Problem to work on:
Could you put every one of the rows below into a Markdown table with the columns n for its number and Line for its text, leaving out the blank lines?

** Begin Stored rows **

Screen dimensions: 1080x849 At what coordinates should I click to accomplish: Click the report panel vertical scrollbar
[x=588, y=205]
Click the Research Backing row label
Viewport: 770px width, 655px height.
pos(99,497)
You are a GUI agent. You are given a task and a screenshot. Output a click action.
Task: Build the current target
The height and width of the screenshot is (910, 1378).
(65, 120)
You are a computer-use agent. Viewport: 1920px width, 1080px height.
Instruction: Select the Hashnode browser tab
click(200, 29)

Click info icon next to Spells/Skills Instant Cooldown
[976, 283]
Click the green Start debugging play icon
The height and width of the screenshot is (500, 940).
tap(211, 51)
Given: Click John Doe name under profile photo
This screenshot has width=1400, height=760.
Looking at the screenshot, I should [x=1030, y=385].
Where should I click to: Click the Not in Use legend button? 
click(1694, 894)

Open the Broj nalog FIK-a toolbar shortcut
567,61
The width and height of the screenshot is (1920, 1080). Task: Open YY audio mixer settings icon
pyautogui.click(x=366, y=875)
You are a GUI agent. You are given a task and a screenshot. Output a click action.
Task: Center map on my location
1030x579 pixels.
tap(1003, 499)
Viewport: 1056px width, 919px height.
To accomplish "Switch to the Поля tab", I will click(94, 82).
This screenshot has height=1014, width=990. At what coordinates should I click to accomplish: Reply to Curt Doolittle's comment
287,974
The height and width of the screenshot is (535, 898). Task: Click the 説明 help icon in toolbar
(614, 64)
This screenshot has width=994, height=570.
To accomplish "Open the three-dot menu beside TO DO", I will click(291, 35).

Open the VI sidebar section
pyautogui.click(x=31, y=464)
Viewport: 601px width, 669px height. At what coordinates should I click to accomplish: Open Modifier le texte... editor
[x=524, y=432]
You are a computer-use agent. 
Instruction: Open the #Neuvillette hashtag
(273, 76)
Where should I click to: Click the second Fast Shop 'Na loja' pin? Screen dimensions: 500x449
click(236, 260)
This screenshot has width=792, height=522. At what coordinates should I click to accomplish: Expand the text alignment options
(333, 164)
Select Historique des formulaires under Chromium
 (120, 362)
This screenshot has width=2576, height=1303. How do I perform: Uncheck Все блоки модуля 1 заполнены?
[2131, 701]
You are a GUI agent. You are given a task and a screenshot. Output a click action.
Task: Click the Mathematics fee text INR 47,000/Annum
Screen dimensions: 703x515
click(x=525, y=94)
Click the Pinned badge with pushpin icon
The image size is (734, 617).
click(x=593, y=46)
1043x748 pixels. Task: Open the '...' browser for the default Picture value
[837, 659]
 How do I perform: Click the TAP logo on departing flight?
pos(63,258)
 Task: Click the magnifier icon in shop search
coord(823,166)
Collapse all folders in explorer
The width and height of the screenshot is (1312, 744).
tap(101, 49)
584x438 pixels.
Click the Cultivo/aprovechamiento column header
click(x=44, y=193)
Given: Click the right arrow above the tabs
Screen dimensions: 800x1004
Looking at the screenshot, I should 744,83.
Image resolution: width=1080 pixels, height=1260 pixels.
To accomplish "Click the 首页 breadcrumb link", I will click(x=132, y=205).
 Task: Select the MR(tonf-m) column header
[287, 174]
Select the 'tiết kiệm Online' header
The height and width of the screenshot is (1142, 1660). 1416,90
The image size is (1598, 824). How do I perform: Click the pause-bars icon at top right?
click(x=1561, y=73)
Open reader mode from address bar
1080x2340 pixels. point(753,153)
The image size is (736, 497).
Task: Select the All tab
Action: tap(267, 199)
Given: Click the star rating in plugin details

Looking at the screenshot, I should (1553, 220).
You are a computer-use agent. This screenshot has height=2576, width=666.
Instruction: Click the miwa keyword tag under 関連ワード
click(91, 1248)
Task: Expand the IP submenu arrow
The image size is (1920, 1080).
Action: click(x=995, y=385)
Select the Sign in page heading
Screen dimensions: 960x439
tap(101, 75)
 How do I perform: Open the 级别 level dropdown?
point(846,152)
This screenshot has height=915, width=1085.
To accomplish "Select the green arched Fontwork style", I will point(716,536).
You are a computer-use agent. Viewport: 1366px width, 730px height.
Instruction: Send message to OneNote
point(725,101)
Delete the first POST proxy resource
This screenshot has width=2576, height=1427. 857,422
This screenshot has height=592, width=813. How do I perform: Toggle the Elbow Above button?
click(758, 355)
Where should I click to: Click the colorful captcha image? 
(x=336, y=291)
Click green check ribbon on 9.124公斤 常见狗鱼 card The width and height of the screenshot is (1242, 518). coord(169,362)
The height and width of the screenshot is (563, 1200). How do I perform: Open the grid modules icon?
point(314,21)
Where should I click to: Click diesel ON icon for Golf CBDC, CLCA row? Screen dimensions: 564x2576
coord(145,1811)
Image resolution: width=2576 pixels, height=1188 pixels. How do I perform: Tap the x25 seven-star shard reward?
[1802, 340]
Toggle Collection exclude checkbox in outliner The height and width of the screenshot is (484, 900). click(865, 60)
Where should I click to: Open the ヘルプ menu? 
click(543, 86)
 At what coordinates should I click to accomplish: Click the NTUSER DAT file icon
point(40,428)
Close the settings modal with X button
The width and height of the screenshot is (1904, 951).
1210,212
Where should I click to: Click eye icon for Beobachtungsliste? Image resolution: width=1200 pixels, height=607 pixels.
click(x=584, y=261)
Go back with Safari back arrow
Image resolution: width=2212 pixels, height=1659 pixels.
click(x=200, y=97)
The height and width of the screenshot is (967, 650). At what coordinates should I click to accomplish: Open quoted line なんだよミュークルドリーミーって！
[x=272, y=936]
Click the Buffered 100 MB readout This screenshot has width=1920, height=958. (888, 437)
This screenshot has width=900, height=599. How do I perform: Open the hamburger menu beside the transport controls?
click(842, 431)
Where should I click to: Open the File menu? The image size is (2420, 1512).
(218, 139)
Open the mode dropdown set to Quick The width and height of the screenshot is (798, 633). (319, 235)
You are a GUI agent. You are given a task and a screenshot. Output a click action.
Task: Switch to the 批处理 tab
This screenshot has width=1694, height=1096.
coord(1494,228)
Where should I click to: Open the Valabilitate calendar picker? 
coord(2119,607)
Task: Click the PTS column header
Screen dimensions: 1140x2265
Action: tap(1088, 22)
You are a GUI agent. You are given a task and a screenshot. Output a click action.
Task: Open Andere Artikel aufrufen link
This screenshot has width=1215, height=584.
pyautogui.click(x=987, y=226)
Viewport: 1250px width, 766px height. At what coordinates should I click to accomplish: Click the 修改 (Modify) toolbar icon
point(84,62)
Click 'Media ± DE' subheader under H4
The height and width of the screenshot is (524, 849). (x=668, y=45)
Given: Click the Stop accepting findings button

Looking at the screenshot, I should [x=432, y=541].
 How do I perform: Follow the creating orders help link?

** End Stored rows **

Full response:
| n | Line |
|---|---|
| 1 | Screen dimensions: 1080x849 At what coordinates should I click to accomplish: Click the report panel vertical scrollbar |
| 2 | [x=588, y=205] |
| 3 | Click the Research Backing row label |
| 4 | Viewport: 770px width, 655px height. |
| 5 | pos(99,497) |
| 6 | You are a GUI agent. You are given a task and a screenshot. Output a click action. |
| 7 | Task: Build the current target |
| 8 | The height and width of the screenshot is (910, 1378). |
| 9 | (65, 120) |
| 10 | You are a computer-use agent. Viewport: 1920px width, 1080px height. |
| 11 | Instruction: Select the Hashnode browser tab |
| 12 | click(200, 29) |
| 13 | Click info icon next to Spells/Skills Instant Cooldown |
| 14 | [976, 283] |
| 15 | Click the green Start debugging play icon |
| 16 | The height and width of the screenshot is (500, 940). |
| 17 | tap(211, 51) |
| 18 | Given: Click John Doe name under profile photo |
| 19 | This screenshot has width=1400, height=760. |
| 20 | Looking at the screenshot, I should [x=1030, y=385]. |
| 21 | Where should I click to: Click the Not in Use legend button?  |
| 22 | click(1694, 894) |
| 23 | Open the Broj nalog FIK-a toolbar shortcut |
| 24 | 567,61 |
| 25 | The width and height of the screenshot is (1920, 1080). Task: Open YY audio mixer settings icon |
| 26 | pyautogui.click(x=366, y=875) |
| 27 | You are a GUI agent. You are given a task and a screenshot. Output a click action. |
| 28 | Task: Center map on my location |
| 29 | 1030x579 pixels. |
| 30 | tap(1003, 499) |
| 31 | Viewport: 1056px width, 919px height. |
| 32 | To accomplish "Switch to the Поля tab", I will click(94, 82). |
| 33 | This screenshot has height=1014, width=990. At what coordinates should I click to accomplish: Reply to Curt Doolittle's comment |
| 34 | 287,974 |
| 35 | The height and width of the screenshot is (535, 898). Task: Click the 説明 help icon in toolbar |
| 36 | (614, 64) |
| 37 | This screenshot has width=994, height=570. |
| 38 | To accomplish "Open the three-dot menu beside TO DO", I will click(291, 35). |
| 39 | Open the VI sidebar section |
| 40 | pyautogui.click(x=31, y=464) |
| 41 | Viewport: 601px width, 669px height. At what coordinates should I click to accomplish: Open Modifier le texte... editor |
| 42 | [x=524, y=432] |
| 43 | You are a computer-use agent.  |
| 44 | Instruction: Open the #Neuvillette hashtag |
| 45 | (273, 76) |
| 46 | Where should I click to: Click the second Fast Shop 'Na loja' pin? Screen dimensions: 500x449 |
| 47 | click(236, 260) |
| 48 | This screenshot has width=792, height=522. At what coordinates should I click to accomplish: Expand the text alignment options |
| 49 | (333, 164) |
| 50 | Select Historique des formulaires under Chromium |
| 51 |  (120, 362) |
| 52 | This screenshot has width=2576, height=1303. How do I perform: Uncheck Все блоки модуля 1 заполнены? |
| 53 | [2131, 701] |
| 54 | You are a GUI agent. You are given a task and a screenshot. Output a click action. |
| 55 | Task: Click the Mathematics fee text INR 47,000/Annum |
| 56 | Screen dimensions: 703x515 |
| 57 | click(x=525, y=94) |
| 58 | Click the Pinned badge with pushpin icon |
| 59 | The image size is (734, 617). |
| 60 | click(x=593, y=46) |
| 61 | 1043x748 pixels. Task: Open the '...' browser for the default Picture value |
| 62 | [837, 659] |
| 63 |  How do I perform: Click the TAP logo on departing flight? |
| 64 | pos(63,258) |
| 65 |  Task: Click the magnifier icon in shop search |
| 66 | coord(823,166) |
| 67 | Collapse all folders in explorer |
| 68 | The width and height of the screenshot is (1312, 744). |
| 69 | tap(101, 49) |
| 70 | 584x438 pixels. |
| 71 | Click the Cultivo/aprovechamiento column header |
| 72 | click(x=44, y=193) |
| 73 | Given: Click the right arrow above the tabs |
| 74 | Screen dimensions: 800x1004 |
| 75 | Looking at the screenshot, I should 744,83. |
| 76 | Image resolution: width=1080 pixels, height=1260 pixels. |
| 77 | To accomplish "Click the 首页 breadcrumb link", I will click(x=132, y=205). |
| 78 |  Task: Select the MR(tonf-m) column header |
| 79 | [287, 174] |
| 80 | Select the 'tiết kiệm Online' header |
| 81 | The height and width of the screenshot is (1142, 1660). 1416,90 |
| 82 | The image size is (1598, 824). How do I perform: Click the pause-bars icon at top right? |
| 83 | click(x=1561, y=73) |
| 84 | Open reader mode from address bar |
| 85 | 1080x2340 pixels. point(753,153) |
| 86 | The image size is (736, 497). |
| 87 | Task: Select the All tab |
| 88 | Action: tap(267, 199) |
| 89 | Given: Click the star rating in plugin details |
| 90 | Looking at the screenshot, I should (1553, 220). |
| 91 | You are a computer-use agent. This screenshot has height=2576, width=666. |
| 92 | Instruction: Click the miwa keyword tag under 関連ワード |
| 93 | click(91, 1248) |
| 94 | Task: Expand the IP submenu arrow |
| 95 | The image size is (1920, 1080). |
| 96 | Action: click(x=995, y=385) |
| 97 | Select the Sign in page heading |
| 98 | Screen dimensions: 960x439 |
| 99 | tap(101, 75) |
| 100 |  How do I perform: Open the 级别 level dropdown? |
| 101 | point(846,152) |
| 102 | This screenshot has height=915, width=1085. |
| 103 | To accomplish "Select the green arched Fontwork style", I will point(716,536). |
| 104 | You are a computer-use agent. Viewport: 1366px width, 730px height. |
| 105 | Instruction: Send message to OneNote |
| 106 | point(725,101) |
| 107 | Delete the first POST proxy resource |
| 108 | This screenshot has width=2576, height=1427. 857,422 |
| 109 | This screenshot has height=592, width=813. How do I perform: Toggle the Elbow Above button? |
| 110 | click(758, 355) |
| 111 | Where should I click to: Click the colorful captcha image?  |
| 112 | (x=336, y=291) |
| 113 | Click green check ribbon on 9.124公斤 常见狗鱼 card The width and height of the screenshot is (1242, 518). coord(169,362) |
| 114 | The height and width of the screenshot is (563, 1200). How do I perform: Open the grid modules icon? |
| 115 | point(314,21) |
| 116 | Where should I click to: Click diesel ON icon for Golf CBDC, CLCA row? Screen dimensions: 564x2576 |
| 117 | coord(145,1811) |
| 118 | Image resolution: width=2576 pixels, height=1188 pixels. How do I perform: Tap the x25 seven-star shard reward? |
| 119 | [1802, 340] |
| 120 | Toggle Collection exclude checkbox in outliner The height and width of the screenshot is (484, 900). click(865, 60) |
| 121 | Where should I click to: Open the ヘルプ menu?  |
| 122 | click(543, 86) |
| 123 |  At what coordinates should I click to accomplish: Click the NTUSER DAT file icon |
| 124 | point(40,428) |
| 125 | Close the settings modal with X button |
| 126 | The width and height of the screenshot is (1904, 951). |
| 127 | 1210,212 |
| 128 | Where should I click to: Click eye icon for Beobachtungsliste? Image resolution: width=1200 pixels, height=607 pixels. |
| 129 | click(x=584, y=261) |
| 130 | Go back with Safari back arrow |
| 131 | Image resolution: width=2212 pixels, height=1659 pixels. |
| 132 | click(x=200, y=97) |
| 133 | The height and width of the screenshot is (967, 650). At what coordinates should I click to accomplish: Open quoted line なんだよミュークルドリーミーって！ |
| 134 | [x=272, y=936] |
| 135 | Click the Buffered 100 MB readout This screenshot has width=1920, height=958. (888, 437) |
| 136 | This screenshot has width=900, height=599. How do I perform: Open the hamburger menu beside the transport controls? |
| 137 | click(842, 431) |
| 138 | Where should I click to: Open the File menu? The image size is (2420, 1512). |
| 139 | (218, 139) |
| 140 | Open the mode dropdown set to Quick The width and height of the screenshot is (798, 633). (319, 235) |
| 141 | You are a GUI agent. You are given a task and a screenshot. Output a click action. |
| 142 | Task: Switch to the 批处理 tab |
| 143 | This screenshot has width=1694, height=1096. |
| 144 | coord(1494,228) |
| 145 | Where should I click to: Open the Valabilitate calendar picker?  |
| 146 | coord(2119,607) |
| 147 | Task: Click the PTS column header |
| 148 | Screen dimensions: 1140x2265 |
| 149 | Action: tap(1088, 22) |
| 150 | You are a GUI agent. You are given a task and a screenshot. Output a click action. |
| 151 | Task: Open Andere Artikel aufrufen link |
| 152 | This screenshot has width=1215, height=584. |
| 153 | pyautogui.click(x=987, y=226) |
| 154 | Viewport: 1250px width, 766px height. At what coordinates should I click to accomplish: Click the 修改 (Modify) toolbar icon |
| 155 | point(84,62) |
| 156 | Click 'Media ± DE' subheader under H4 |
| 157 | The height and width of the screenshot is (524, 849). (x=668, y=45) |
| 158 | Given: Click the Stop accepting findings button |
| 159 | Looking at the screenshot, I should [x=432, y=541]. |
| 160 |  How do I perform: Follow the creating orders help link? |